DACA was started by Obama in 2012 to allow certain undocumented immigrants who were children when they were brought to the U.S. to apply for deferred action, and be eligible for work permits. Organizations came together in Austin on Saturday to speak with the "dreamers" about what they need.

“They also don't want us to say we're sorry,” said Eugene Sepulveda, director and partner of Capital Factory and CEO of Entrepreneurs Foundation. “They want us to say ‘This sucks, I get it, what can we do?’”

Organizers said they wanted to learn what's going on, what their worries are, what would be helpful and figure out the next steps together.

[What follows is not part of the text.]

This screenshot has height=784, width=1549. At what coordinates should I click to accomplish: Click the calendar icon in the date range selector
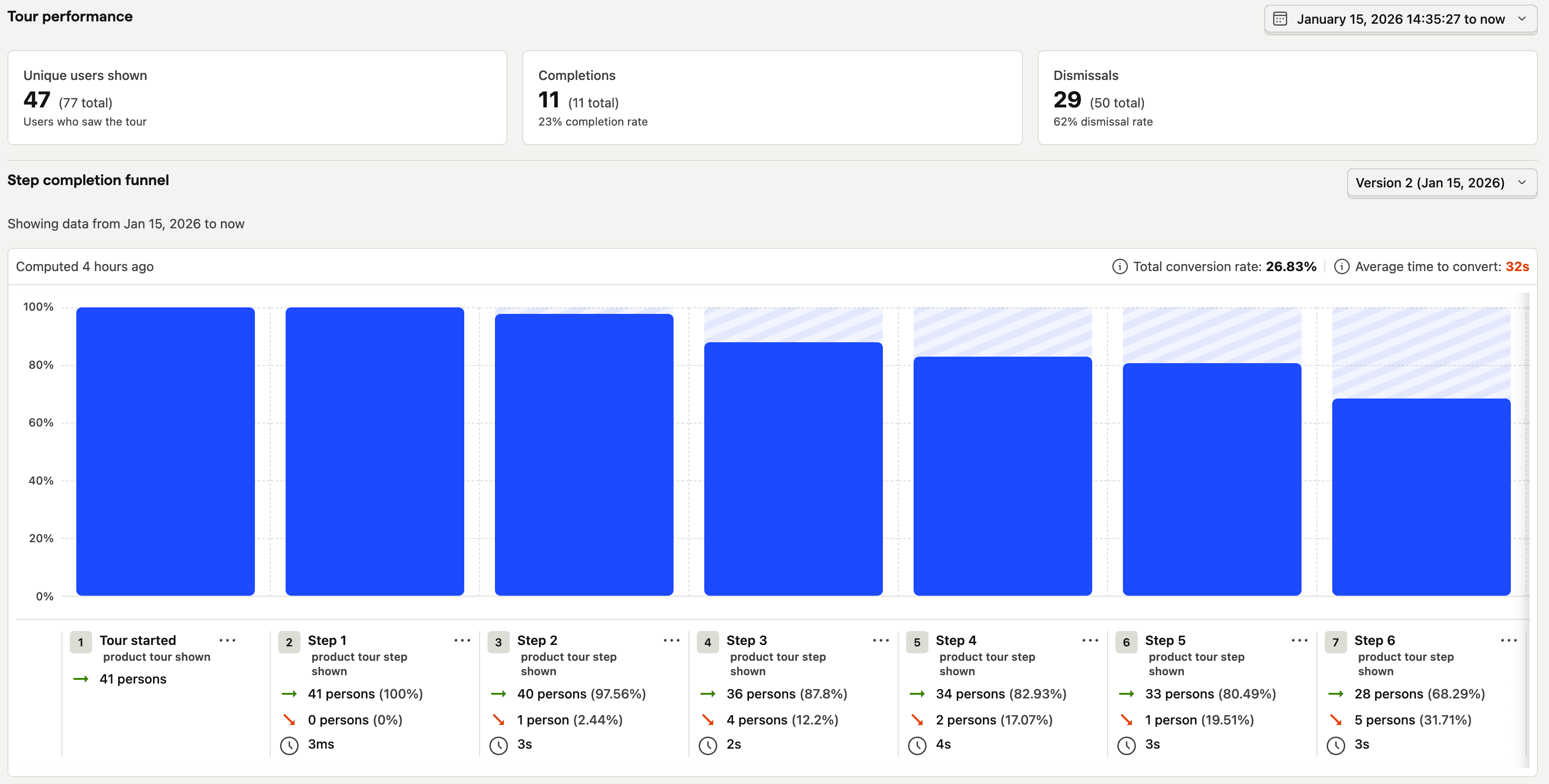click(x=1280, y=19)
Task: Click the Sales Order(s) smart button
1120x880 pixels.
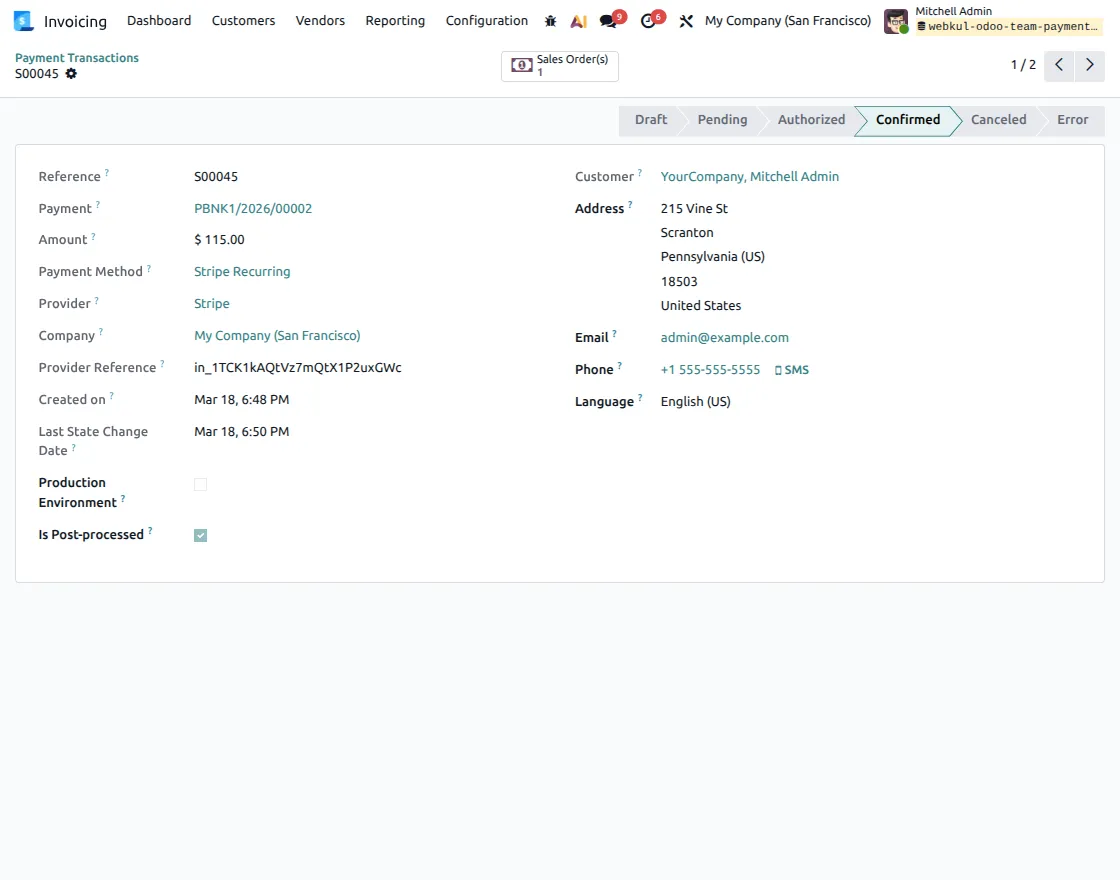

It was an idea that caused Nelly Garcia to head to the Capital Factory Saturday morning.

Garcia said she’s lived in the United States for 15 years.

“This is home now for me,” Garcia said. “It feels more like home than Mexico does.”

She expressed her frustrations of feeling helpless.

“You come here, you do the best that you can, and get great grades at school, and you're hoping for a scholarship to college,” she said. “Just to lead the same life that you see other kids have. There seems to always be a wall that you cannot seem to cross.”

She explained that feeling like an outsider for more than a decade has left her longing to feel wanted.

“We wanted people to know the tech community, the business community cares about DACA recipients,” said Sepulveda. “We represent Texas, not just Austin.”

Organizers said they hope Saturday's summit gave a complete view of the current landscape surrounding DACA, information about the future of the program, and resources for DACA recipients in Austin.